On the surface, I, Parrot is a madcap farce about taking care of 42 parrots as it snowballs into absurdity on almost a surreal degree. Taken on all levels, writer Deb Olin Unferth and artist Elizabeth Haidle have crafted a lovely fable about gathering all the precious pieces that make up your life and giving them that delicate tightrope of a gift that involves freedom and nurturing. And somehow it manages to be pithy and funny while letting that unfold.
Daphne is a divorced woman, a mother, a person trying to get her life together by, at the very least, holding down a job. Her latest is as an assistant to a woman who works as a sort of positive thought guru, that self-actualization coach so prevalent these days that is making a mint off the human need for constant reassurance and the human inability to take charge of themselves.
Daphne makes fun of her boss and her boss’ work, but somewhere in there is some truth that Daphne could apply to herself. In her divorce, her obsessive and sinister ex-husband was able to finagle control of her son’s life, domineering custody and reshaping his mess into a life hostile to Daphne and controlling of her son.

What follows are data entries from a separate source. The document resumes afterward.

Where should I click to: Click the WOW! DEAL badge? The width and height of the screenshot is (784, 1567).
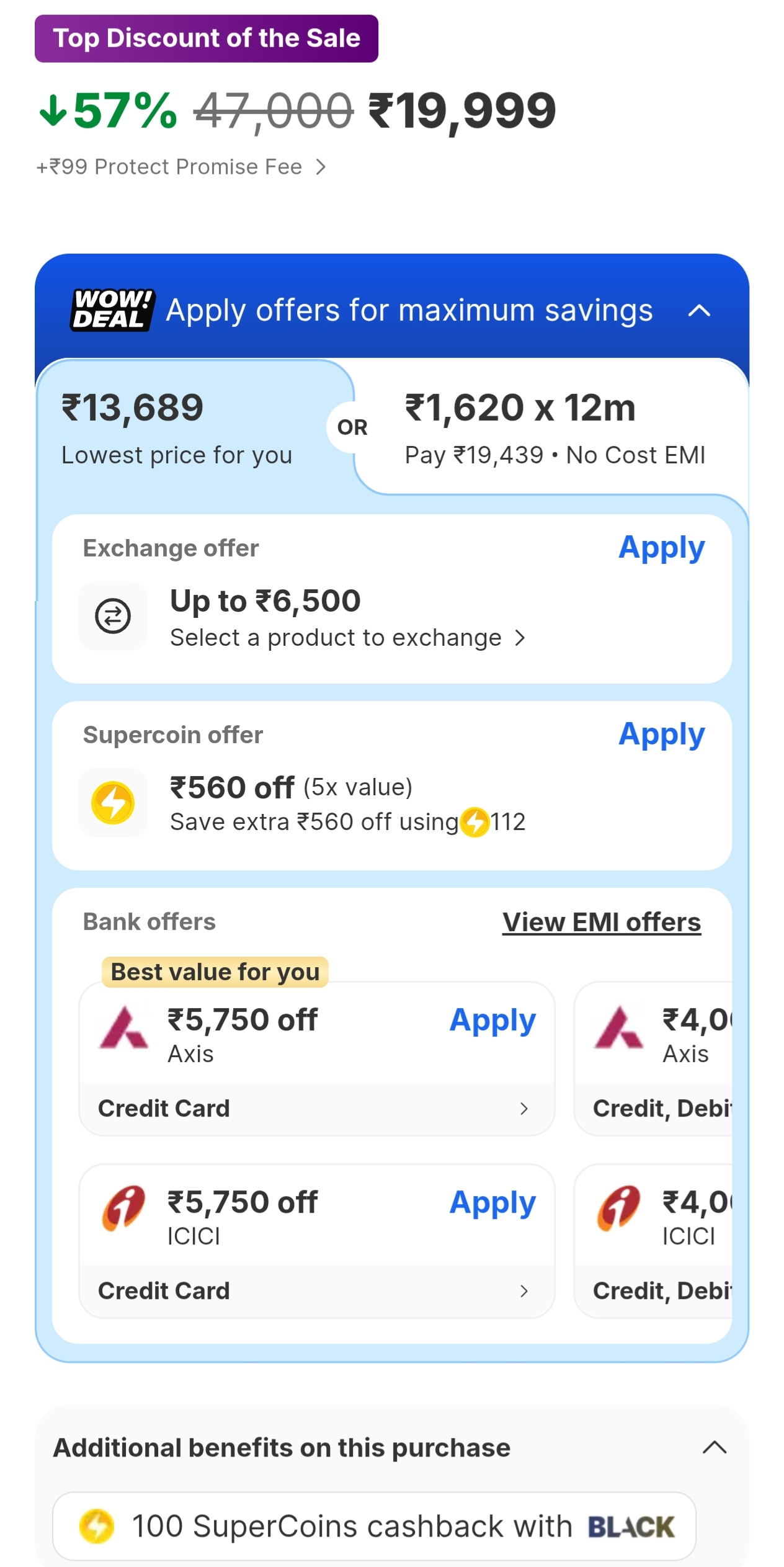coord(112,310)
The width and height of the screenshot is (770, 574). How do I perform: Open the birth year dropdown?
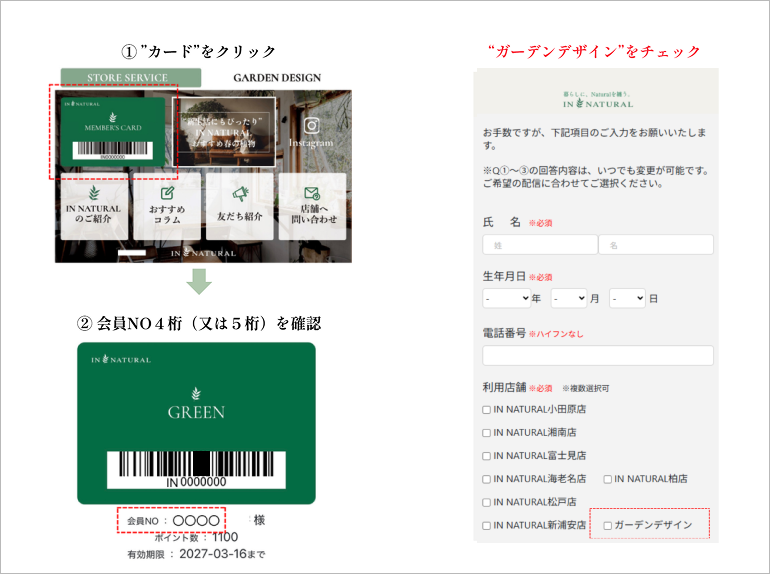tap(506, 298)
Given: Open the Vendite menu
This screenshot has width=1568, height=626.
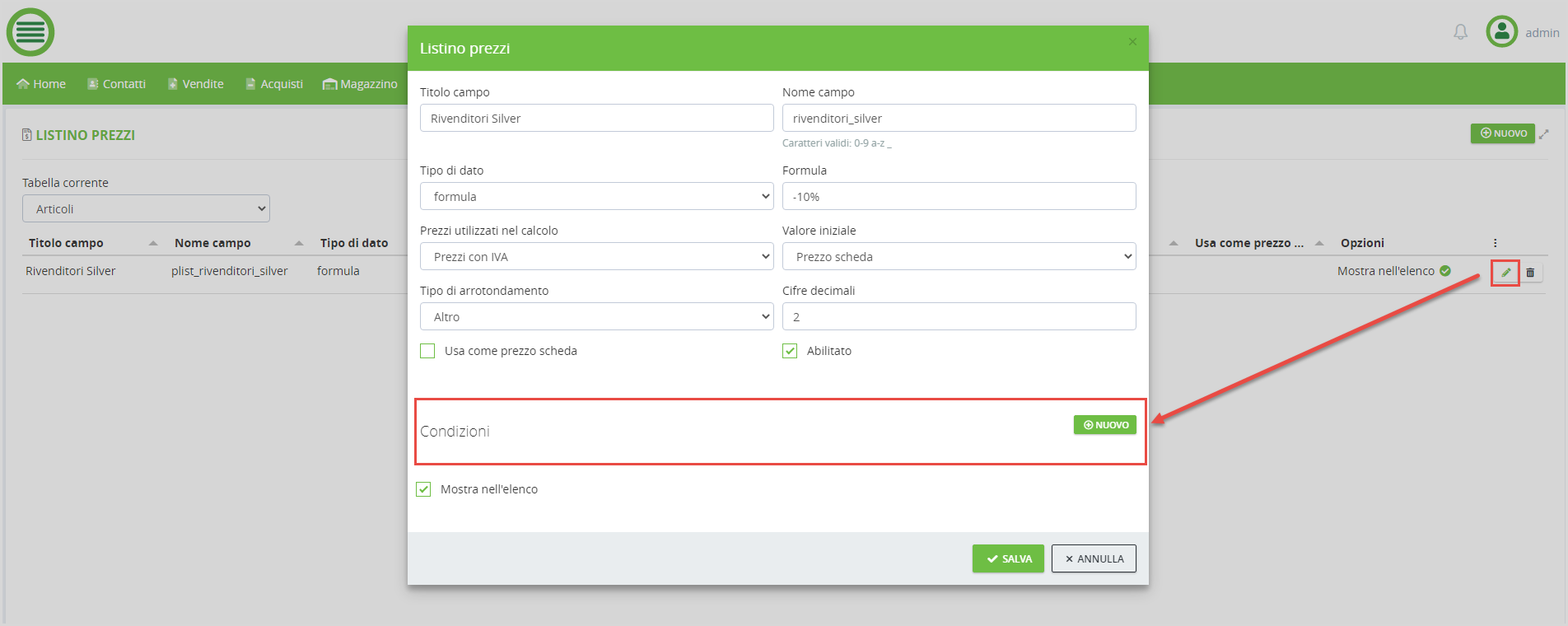Looking at the screenshot, I should 196,84.
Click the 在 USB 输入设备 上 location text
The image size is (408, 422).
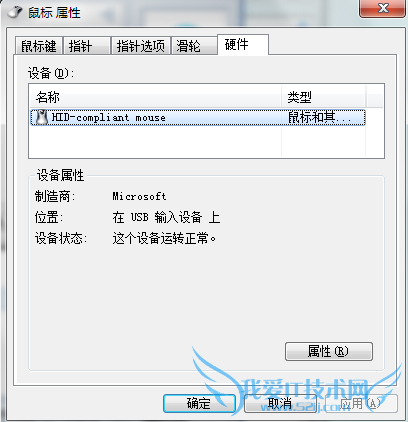[166, 217]
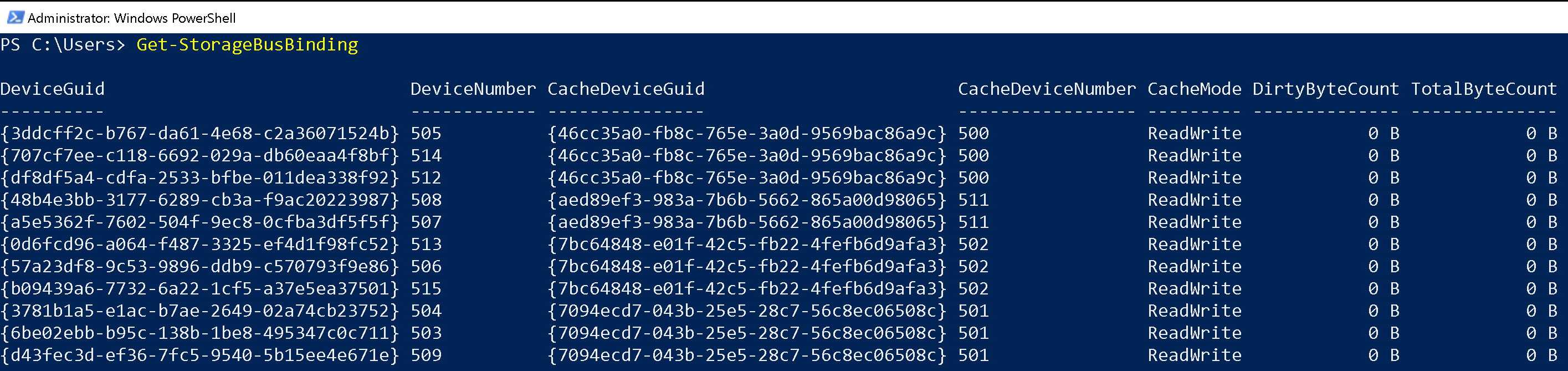Click the TotalByteCount column header
Screen dimensions: 1568x371
pyautogui.click(x=1483, y=89)
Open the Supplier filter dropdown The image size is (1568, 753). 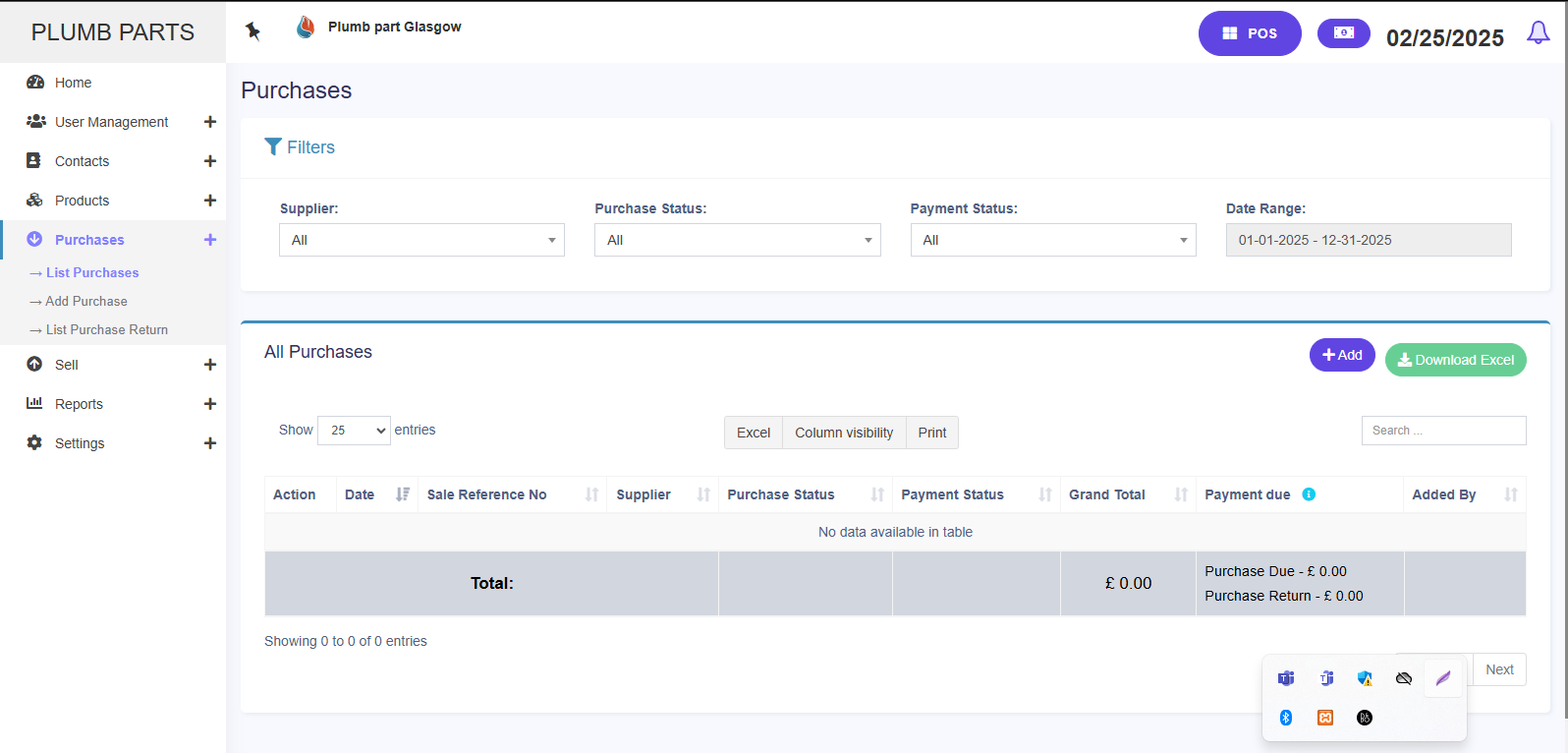(421, 240)
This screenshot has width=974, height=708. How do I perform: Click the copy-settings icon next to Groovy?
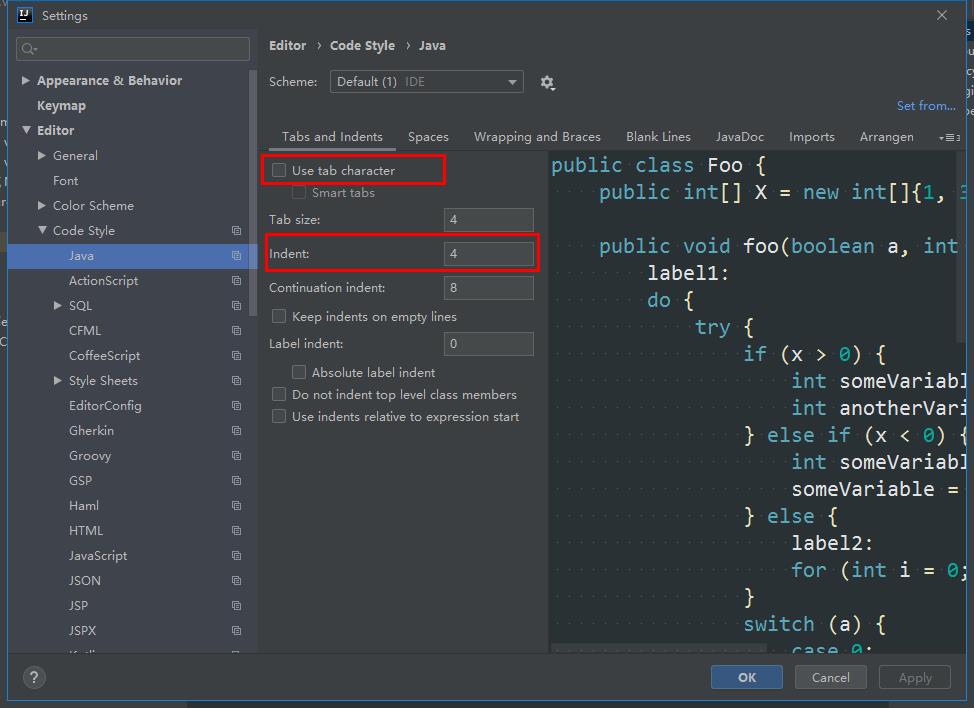point(237,455)

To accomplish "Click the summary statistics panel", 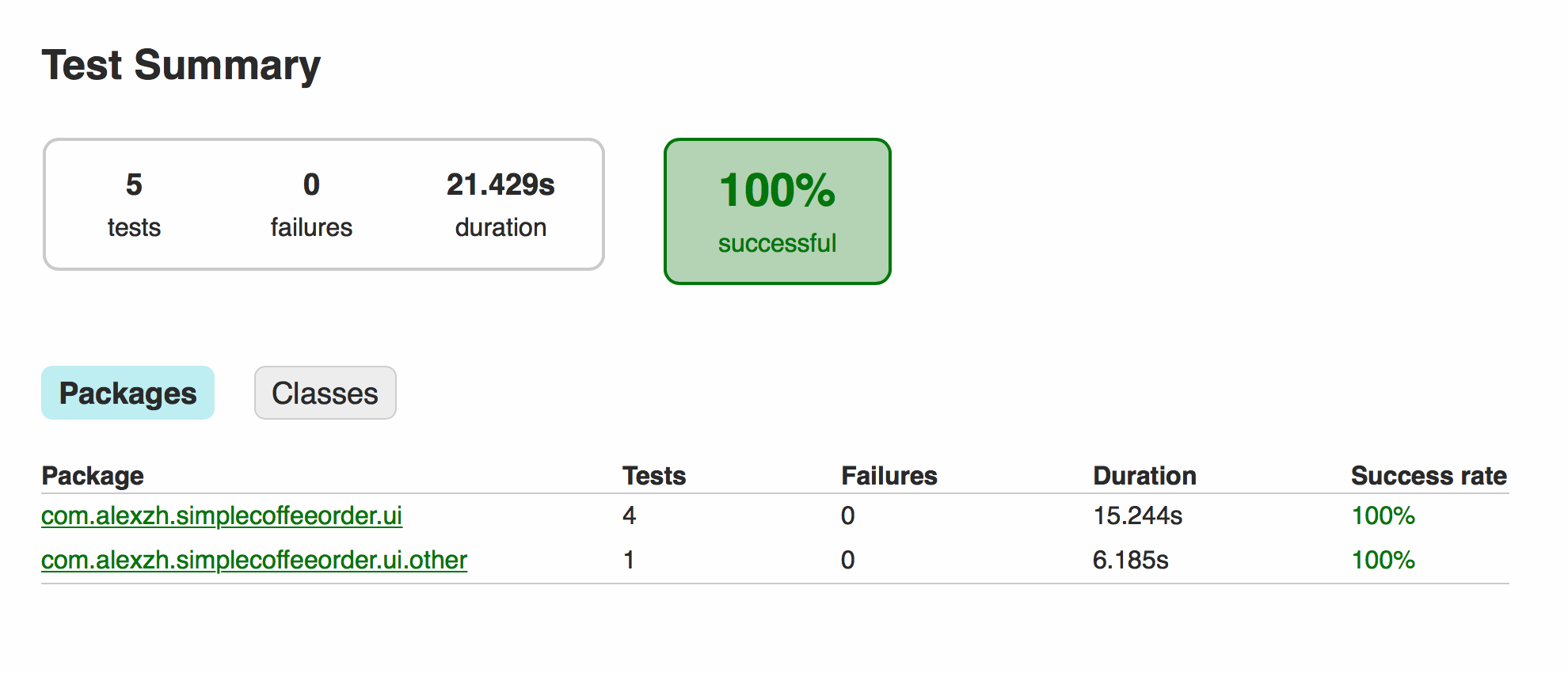I will click(x=324, y=203).
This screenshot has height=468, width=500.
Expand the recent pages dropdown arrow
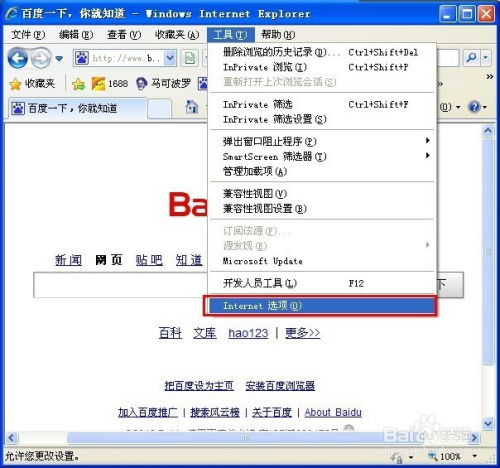(x=59, y=59)
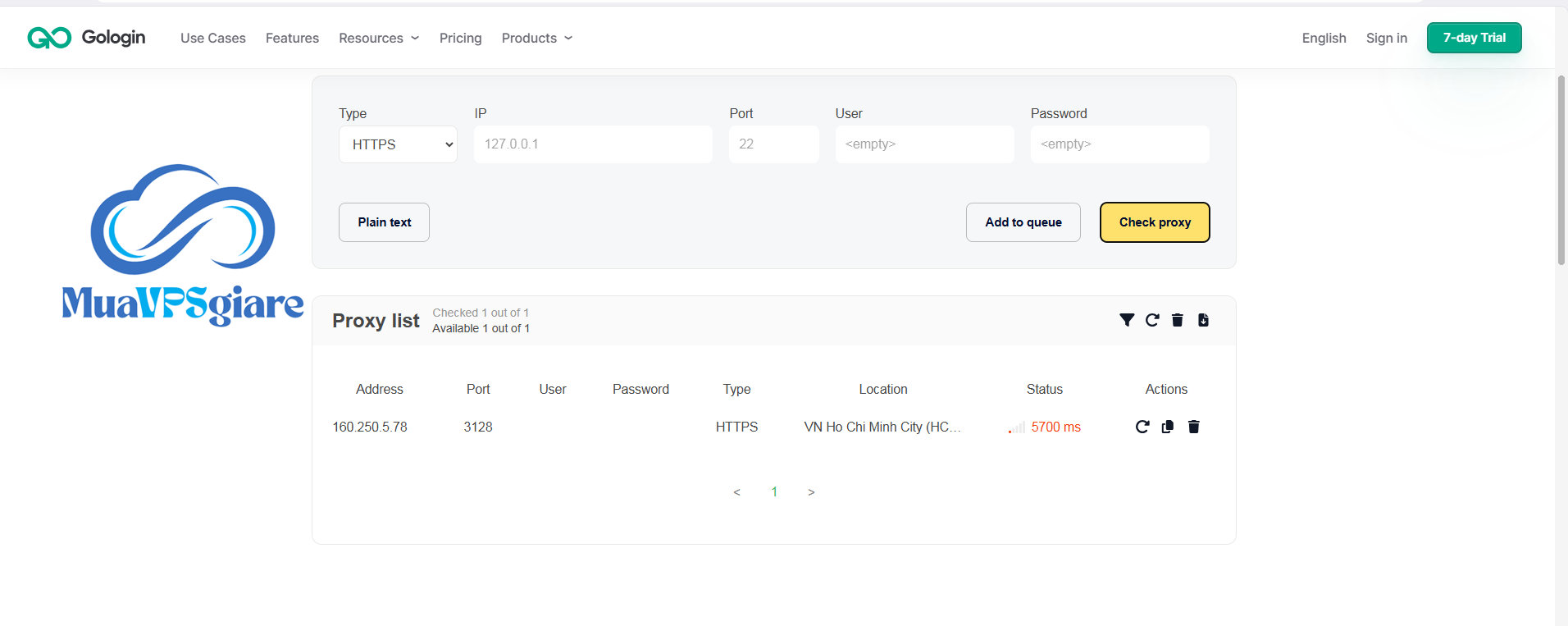Click the Gologin logo
The height and width of the screenshot is (626, 1568).
pos(86,38)
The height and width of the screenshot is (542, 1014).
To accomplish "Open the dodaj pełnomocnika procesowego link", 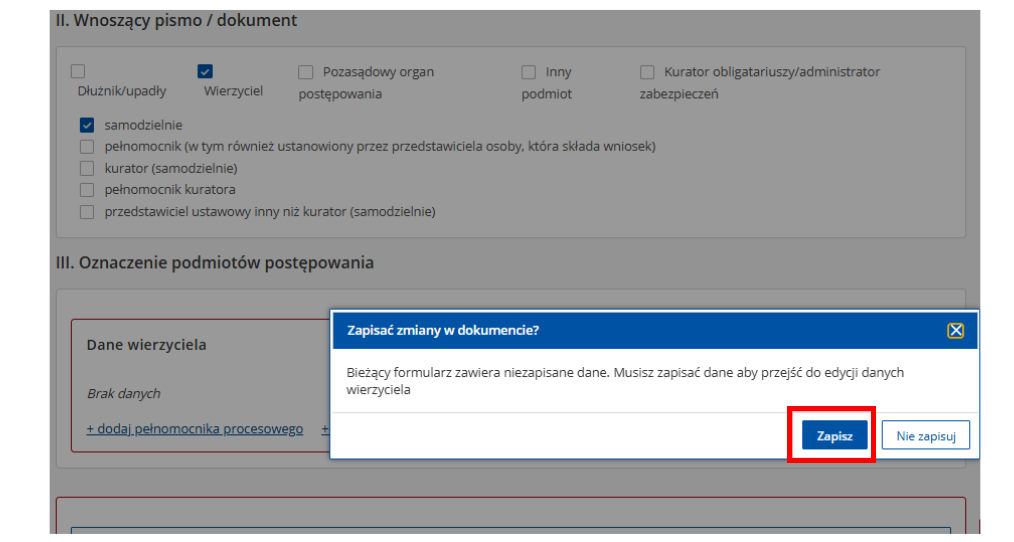I will (195, 429).
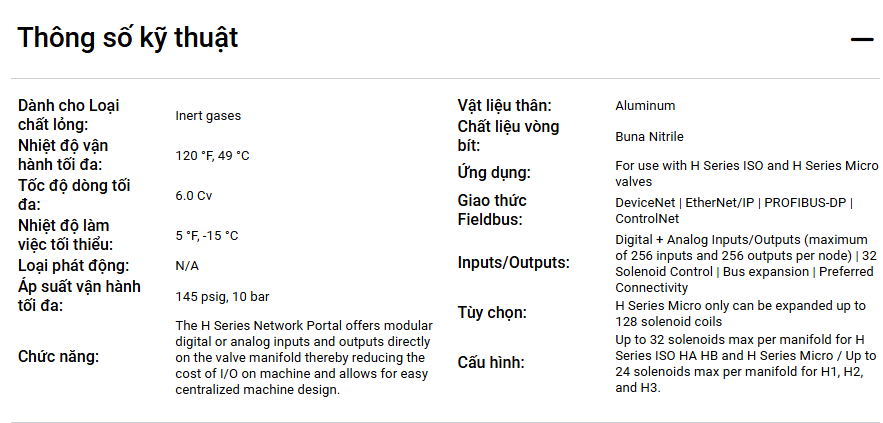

Her desire to seize a status that will allow her to combat her husband’s control of her life even after the divorce and allow her to have a real relationship with her son is the focus of her efforts. It’s also the carrot that dangles in front of her even as each effort she makes falls apart in calamitous ways.
When her boss leaves town and asks her to take care of 42 parrots while housesitting, the situation starts out as absurd and then turns into a Herculean trial defined as a series of mishaps that grind down on Daphne more each time and take her further from a solution. The life she seeks seems further away the more she becomes involved with these parrots.
What I, Parrot posits is that we are not creatures who should be repeating reassurance spoken to us by our gurus as we sit on our perches waiting to feel better and being surprised when we don’t. We are all special creatures who require action and need to fend for ourselves to make a difference in our own lives. So Daphne is no different from the 42 parrots she cares for, right?
Of course. These are obvious lessons and Unferth and Haidle get them across with a lovely humor, a self-deprecating honesty, an elevated philosophical stance of self-reliance, and absolutely beautiful artwork that is grounded in the grays, by way of Little Golden Books styles like the Provensens or Mary Blair, but casts a pall over Daphne’s world, whimsical in its lines but trapped in a moral medium by its shading.
By the end of Daphne’s frantic caper, it’s not just a transformation through physical action but through emotional transformation, and yet the grays still define the universe, implying yet again that the required reassurance comes from within. Reality will never transform.